Nach Bürgerkrieg und Entmachtung der Drogenkartelle entdecken immer mehr Urlauber die Schönheit des Landes

  • Knut Henkel, Medellín
  • Lesedauer: 3 Min.
»Paisa Road« steht auf dem japanischen Kleinbus, mit dem Nicolás Solórzana fast täglich in Medellín unterwegs ist. Der schlaksige Enddreißiger in der Trainingshose mit den drei Streifen ist Tourguide und fährt Urlauber auf den Spuren von Pablo Escobar durch die relevanten Stadtviertel Medellíns. »Mir geht es darum zu informieren, wie die Stadt unter dem Terror des Patron gelitten hat«, so der gelernte Grafiker über das Tour-Konzept, das er vor zehn Jahren entwickelt hat.

Der Pionier muss sich mittlerweile beachtlicher Konkurrenz erwehren. Die Reisebranche hat den weltweit wohl bekanntesten Kokainhändler nach der etwas pathetischen Verfilmung seines Lebens auf Netflix entdeckt und stellt ihn bisweilen als Robin Hood der Armen dar. Für den Medellíner Schriftsteller Héctor Abad ein Gräuel: »Das ist so ähnlich, wie Adolf Hitler wegen des Baus der Autobahnen zu loben«, schimpft er.
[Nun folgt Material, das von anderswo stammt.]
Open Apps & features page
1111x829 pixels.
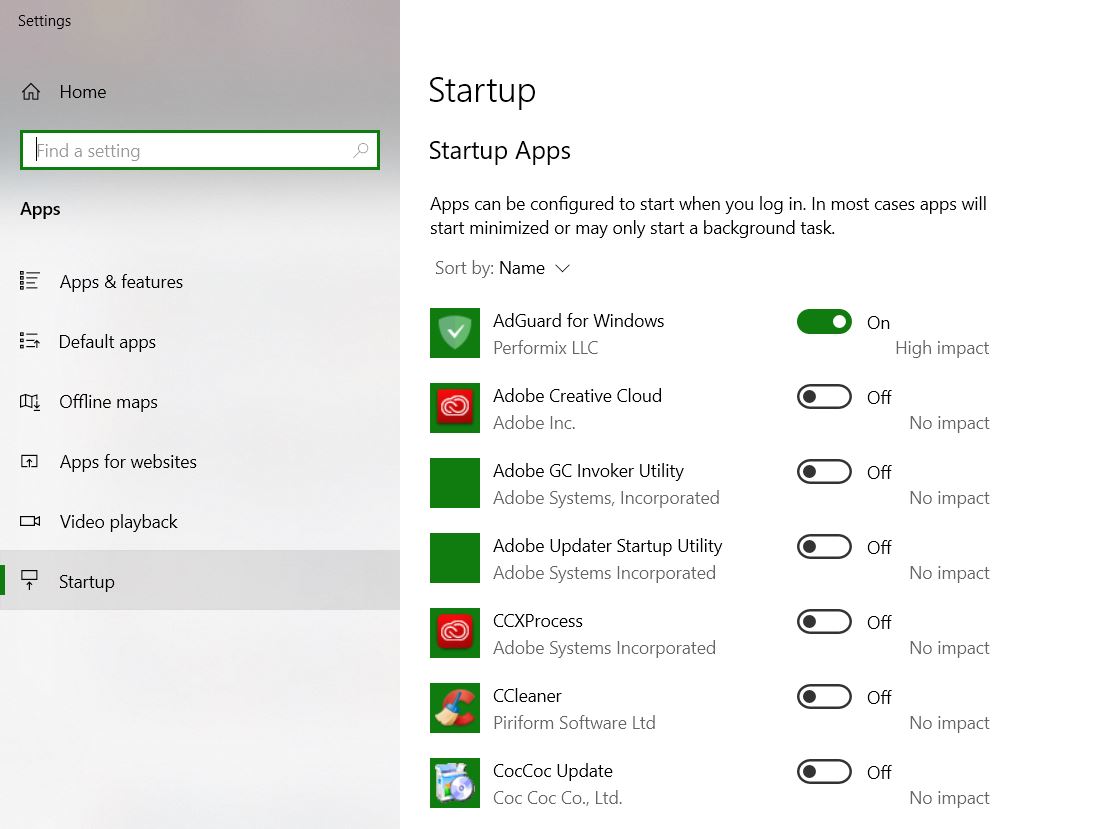(121, 282)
Allerdings ist Abad recht angetan von der steigenden Zahl von Touristen, die durch das Ausgehviertel Poblado und durch das Zentrum der mit 2,4 Millionen Einwohnern zweitgrößten Stadt Kolumbiens flanieren und selbst den Trip mit der Seilbahn in die Comuna 13 oft nicht scheuen. »Vor ein paar Jahren war das noch ein umkämpftes Viertel, jetzt ist es zumindest tagsüber relativ sicher«, so Abad.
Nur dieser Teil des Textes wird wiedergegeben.